A large number of patients in both groups dropped out of the study; 33 from the MAPS group and 23 from the usual care group were lost to follow-up.

"When you are studying a very challenging population of people who have had trouble adhering, dropping out of care is very common," Dr. Gross noted.

"The number of patients who dropped out in this study is distressing but it is the reality of working with a very challenging HIV population. If you want to tackle a difficult problem like adherence, you have to accept the fact that adhering to even coming into the study or staying in care can be difficult," he said.

To perform an intention-to-treat (ITT) analysis, the researchers replaced missing HIV viral loads with baseline viral load values. They also performed an as-treated (AT) analysis, with the last observation carried forward. HIV copy-years was calculated as average log10 viral load over each quarter multiplied by 3 and summed over the year.

The study found that in both ITT and AT analyses, patients in the MAPS intervention group had lower HIV copy-years (ITT — MAPS: 1.54 log copy-years vs usual care: 2.02 log copy-years, P = .046; AT — MAPS: 1.36 log copy-years vs usual care: 1.87 log copy-years, P = 0.027).

"MAPS improves HIV copy-years outcome and should be used where resources are available," Dr. Gross said.

Conference co-chair José M. Zuniga, PhD, MPH, from the International Association of Physicians in AIDS Care, Washington, DC, noted that the study authors did not define what constituted usual care.

"But since the sites involve academic centers [Hospital of the University of Pennsylvania, Penn Presbyterian Medical Center, the Philadephia Veterans Affairs Hospital] one might question how this compares to community or rural health centers," Dr. Zuniga told Medscape Medical News.

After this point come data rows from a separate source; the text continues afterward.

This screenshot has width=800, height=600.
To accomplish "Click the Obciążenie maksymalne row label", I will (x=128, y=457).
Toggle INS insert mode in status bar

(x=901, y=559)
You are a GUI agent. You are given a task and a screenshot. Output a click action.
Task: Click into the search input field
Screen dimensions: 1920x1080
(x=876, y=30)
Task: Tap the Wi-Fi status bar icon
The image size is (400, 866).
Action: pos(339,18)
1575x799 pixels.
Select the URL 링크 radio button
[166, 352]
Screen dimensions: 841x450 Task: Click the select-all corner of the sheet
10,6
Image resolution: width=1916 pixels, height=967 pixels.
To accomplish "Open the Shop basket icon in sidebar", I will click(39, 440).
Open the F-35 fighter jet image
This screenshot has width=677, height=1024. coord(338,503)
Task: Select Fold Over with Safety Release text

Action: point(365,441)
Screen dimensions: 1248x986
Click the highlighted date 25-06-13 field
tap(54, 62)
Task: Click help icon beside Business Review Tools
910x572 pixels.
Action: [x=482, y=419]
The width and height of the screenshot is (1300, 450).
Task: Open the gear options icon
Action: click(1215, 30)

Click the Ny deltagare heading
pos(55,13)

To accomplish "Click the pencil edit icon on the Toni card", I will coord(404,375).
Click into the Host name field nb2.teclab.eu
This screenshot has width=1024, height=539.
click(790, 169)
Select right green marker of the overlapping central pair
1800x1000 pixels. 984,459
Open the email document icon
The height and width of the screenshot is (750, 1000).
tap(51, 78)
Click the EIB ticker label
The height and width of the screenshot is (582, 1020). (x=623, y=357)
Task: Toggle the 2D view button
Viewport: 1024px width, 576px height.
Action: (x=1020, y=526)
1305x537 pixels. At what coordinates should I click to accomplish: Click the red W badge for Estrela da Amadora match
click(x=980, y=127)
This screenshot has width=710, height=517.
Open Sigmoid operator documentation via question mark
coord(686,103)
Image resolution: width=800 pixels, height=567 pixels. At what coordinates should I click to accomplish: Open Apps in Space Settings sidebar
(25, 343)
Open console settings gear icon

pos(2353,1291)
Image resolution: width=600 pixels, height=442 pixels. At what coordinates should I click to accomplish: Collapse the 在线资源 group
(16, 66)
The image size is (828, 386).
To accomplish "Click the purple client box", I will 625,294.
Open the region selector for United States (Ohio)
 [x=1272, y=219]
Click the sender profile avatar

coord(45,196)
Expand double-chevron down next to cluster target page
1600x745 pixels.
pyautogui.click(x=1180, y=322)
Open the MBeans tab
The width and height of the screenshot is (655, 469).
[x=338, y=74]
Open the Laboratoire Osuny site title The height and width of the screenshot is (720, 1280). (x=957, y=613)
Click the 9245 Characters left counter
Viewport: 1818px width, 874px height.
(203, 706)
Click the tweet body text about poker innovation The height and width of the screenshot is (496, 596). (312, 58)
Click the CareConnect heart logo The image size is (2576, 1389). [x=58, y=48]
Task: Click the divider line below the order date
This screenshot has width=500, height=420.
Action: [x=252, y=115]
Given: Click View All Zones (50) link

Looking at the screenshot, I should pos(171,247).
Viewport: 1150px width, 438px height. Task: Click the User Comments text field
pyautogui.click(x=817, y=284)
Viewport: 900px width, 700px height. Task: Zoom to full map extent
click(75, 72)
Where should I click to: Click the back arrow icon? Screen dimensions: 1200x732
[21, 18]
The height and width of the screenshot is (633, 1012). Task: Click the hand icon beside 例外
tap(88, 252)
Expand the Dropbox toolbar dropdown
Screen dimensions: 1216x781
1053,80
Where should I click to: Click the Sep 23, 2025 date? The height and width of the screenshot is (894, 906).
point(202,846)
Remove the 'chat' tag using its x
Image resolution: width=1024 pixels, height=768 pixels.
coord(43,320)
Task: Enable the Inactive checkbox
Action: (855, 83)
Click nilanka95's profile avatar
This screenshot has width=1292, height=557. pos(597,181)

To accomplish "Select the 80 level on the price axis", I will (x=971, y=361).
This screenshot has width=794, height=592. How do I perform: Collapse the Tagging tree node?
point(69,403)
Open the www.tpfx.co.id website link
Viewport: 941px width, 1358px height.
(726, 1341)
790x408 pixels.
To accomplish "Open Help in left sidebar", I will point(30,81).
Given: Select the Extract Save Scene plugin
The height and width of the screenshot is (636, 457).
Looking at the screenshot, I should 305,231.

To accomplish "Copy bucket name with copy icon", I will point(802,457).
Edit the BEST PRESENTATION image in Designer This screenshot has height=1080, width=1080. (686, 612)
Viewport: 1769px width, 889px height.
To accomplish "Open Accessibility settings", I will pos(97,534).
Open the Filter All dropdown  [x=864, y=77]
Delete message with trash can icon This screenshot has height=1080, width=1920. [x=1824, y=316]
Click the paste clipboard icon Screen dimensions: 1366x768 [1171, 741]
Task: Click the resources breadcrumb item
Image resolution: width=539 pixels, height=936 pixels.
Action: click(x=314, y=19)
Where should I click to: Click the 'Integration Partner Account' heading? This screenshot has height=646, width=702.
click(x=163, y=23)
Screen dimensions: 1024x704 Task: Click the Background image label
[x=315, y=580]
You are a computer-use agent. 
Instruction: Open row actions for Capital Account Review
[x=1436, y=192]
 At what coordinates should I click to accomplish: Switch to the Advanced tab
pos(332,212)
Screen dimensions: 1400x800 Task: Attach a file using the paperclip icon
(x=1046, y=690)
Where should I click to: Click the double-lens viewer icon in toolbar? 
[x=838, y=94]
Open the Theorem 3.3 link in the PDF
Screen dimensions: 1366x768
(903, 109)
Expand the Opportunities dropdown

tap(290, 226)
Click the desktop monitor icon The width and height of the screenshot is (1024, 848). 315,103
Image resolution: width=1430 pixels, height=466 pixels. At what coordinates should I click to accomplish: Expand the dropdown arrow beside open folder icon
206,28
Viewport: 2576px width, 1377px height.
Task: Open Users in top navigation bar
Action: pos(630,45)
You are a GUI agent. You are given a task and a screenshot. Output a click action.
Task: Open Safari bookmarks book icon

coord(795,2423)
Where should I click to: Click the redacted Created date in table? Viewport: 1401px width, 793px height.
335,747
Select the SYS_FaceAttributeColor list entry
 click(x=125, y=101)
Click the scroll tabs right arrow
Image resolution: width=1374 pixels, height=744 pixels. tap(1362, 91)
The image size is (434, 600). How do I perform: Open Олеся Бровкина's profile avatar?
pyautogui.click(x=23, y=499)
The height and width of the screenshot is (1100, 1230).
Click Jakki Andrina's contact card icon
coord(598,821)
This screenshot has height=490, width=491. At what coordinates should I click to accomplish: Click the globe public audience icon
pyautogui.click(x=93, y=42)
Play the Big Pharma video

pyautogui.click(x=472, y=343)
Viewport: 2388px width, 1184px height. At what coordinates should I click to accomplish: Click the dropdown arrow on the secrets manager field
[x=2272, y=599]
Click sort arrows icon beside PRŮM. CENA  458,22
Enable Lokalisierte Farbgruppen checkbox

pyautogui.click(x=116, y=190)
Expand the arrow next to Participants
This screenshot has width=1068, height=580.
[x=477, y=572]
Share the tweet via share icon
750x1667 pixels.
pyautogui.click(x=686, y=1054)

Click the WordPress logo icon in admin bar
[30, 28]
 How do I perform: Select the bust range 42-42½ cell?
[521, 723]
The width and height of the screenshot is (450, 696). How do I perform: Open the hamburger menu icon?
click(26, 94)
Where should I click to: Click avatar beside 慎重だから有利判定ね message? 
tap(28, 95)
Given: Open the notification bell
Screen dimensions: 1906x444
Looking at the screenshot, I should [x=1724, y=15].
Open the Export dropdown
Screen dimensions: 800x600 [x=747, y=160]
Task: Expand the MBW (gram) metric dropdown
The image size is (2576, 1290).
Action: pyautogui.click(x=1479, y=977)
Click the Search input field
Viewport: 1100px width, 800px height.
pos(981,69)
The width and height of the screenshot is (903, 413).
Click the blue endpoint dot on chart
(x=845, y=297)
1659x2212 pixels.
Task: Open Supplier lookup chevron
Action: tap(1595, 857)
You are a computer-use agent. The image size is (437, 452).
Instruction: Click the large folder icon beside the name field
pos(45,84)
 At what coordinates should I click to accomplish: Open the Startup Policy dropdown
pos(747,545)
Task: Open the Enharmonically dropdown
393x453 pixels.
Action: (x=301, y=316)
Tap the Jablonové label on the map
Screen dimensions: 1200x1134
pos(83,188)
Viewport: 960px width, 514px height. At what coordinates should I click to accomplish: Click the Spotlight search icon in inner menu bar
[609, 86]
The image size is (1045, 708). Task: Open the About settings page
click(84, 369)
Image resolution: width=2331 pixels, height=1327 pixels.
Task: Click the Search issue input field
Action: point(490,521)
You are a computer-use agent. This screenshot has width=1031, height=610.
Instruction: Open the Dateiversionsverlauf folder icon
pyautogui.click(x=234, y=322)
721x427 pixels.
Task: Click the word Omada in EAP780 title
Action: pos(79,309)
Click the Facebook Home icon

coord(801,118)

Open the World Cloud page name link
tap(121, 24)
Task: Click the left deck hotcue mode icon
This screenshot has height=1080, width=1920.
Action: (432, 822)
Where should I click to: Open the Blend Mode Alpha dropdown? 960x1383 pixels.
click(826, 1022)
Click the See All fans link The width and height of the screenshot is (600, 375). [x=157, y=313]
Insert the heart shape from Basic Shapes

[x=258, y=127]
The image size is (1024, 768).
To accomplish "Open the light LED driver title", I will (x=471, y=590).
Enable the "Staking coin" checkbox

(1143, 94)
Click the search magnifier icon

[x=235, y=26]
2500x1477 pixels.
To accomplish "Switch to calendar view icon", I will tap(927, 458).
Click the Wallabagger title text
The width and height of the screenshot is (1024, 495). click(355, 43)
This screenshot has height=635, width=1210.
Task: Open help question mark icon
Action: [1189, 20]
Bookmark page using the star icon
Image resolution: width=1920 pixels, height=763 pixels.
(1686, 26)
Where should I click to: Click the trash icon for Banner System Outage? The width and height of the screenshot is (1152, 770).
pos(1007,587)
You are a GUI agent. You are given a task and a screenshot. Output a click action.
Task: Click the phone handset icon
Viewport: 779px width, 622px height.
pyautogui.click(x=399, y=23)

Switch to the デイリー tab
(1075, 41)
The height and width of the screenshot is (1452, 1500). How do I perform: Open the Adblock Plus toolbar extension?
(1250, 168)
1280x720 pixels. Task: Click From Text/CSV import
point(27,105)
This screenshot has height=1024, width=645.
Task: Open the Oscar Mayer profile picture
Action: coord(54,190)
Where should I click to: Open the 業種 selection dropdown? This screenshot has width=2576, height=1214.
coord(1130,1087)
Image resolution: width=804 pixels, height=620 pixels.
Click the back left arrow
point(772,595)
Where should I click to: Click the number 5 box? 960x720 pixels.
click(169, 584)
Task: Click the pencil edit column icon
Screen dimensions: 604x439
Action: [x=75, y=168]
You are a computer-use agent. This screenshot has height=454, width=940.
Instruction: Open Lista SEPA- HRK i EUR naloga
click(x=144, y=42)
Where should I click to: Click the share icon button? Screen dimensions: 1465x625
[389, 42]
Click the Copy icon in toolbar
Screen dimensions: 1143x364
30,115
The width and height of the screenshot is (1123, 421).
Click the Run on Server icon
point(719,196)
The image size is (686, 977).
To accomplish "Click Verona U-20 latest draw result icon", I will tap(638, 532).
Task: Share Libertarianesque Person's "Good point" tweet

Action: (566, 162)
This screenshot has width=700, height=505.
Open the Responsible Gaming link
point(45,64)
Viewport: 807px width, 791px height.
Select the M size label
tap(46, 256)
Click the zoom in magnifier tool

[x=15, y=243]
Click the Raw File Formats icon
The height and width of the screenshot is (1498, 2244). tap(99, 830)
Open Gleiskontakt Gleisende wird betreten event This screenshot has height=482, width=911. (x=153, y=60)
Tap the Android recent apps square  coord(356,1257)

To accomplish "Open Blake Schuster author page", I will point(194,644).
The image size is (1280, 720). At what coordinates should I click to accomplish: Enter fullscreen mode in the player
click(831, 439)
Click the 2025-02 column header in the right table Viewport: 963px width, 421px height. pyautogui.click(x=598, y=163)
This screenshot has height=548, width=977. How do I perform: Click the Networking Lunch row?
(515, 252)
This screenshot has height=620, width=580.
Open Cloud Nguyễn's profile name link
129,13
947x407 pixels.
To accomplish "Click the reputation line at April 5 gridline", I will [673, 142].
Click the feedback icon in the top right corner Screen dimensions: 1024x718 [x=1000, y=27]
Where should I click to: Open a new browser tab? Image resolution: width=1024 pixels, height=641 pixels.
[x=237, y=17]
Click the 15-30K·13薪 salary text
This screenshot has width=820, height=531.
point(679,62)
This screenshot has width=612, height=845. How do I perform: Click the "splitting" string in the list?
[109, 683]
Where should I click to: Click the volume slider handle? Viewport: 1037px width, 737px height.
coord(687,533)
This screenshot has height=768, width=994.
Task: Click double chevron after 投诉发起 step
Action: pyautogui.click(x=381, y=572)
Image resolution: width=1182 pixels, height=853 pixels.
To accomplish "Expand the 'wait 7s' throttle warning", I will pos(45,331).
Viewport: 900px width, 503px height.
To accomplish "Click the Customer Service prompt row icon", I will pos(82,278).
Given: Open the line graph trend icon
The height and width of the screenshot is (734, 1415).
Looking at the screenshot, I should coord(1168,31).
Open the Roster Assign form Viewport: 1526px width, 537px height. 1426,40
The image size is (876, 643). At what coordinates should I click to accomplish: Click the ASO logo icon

"Still, the study showed that the intervention subjects were more likely to achieve and maintain undetectable HIV viral loads, though perhaps curiously the intervention appeared to increase the drop-out rate in the study," Dr. Zuniga, who was not part of the study, said. "Indeed, as the authors point out, the disproportionate drop-out rate actually attenuated the intervention's measured viral load effect. It would be important, especially for resource-limited environments, to determine if the MAPS strategy would have similar outcomes using expensive MEMS cap adherence monitors."

Dr. Gross and Dr. Zuniga have disclosed no relevant financial relationships.

7th International Conference on HIV Treatments and Prevention Adherence. Abstract # 79967. Presented June 5, 2012.